━━ PROVIDED DATA

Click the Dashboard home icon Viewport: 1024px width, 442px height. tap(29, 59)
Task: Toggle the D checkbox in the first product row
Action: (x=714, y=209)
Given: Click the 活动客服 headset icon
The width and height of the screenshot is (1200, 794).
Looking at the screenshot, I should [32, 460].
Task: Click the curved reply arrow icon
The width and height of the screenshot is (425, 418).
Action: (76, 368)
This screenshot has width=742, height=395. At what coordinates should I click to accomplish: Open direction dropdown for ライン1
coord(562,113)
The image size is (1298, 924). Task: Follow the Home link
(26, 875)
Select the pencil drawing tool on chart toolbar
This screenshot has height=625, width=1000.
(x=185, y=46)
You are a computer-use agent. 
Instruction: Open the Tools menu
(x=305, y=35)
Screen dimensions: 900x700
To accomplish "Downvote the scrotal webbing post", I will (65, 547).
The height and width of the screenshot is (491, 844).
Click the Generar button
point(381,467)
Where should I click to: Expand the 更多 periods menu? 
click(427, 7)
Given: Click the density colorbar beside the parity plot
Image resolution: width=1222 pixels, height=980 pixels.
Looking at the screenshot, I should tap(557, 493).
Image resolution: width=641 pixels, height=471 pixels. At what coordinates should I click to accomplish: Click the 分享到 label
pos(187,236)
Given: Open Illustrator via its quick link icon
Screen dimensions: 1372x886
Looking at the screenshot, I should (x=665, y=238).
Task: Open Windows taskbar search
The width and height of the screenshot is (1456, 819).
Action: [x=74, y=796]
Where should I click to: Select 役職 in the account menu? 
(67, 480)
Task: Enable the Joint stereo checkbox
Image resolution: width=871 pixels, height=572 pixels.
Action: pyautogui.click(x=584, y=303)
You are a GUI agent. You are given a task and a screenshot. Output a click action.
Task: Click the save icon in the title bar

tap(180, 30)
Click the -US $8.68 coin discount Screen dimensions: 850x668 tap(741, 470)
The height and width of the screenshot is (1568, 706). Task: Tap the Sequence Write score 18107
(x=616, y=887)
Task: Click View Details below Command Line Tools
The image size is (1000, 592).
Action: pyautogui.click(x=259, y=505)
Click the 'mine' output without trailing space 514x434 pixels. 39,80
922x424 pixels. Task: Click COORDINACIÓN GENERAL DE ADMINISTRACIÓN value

━━━━

- [TASK DESCRIPTION] Copy these rows verbatim, beginning at the line that contains "Screen dimensions: 900x700" and ending after the line that contains "click(427, 7)".

- [TASK RESPONSE]
Screen dimensions: 900x700
To accomplish "Downvote the scrotal webbing post", I will (65, 547).
The height and width of the screenshot is (491, 844).
Click the Generar button
point(381,467)
Where should I click to: Expand the 更多 periods menu? 
click(427, 7)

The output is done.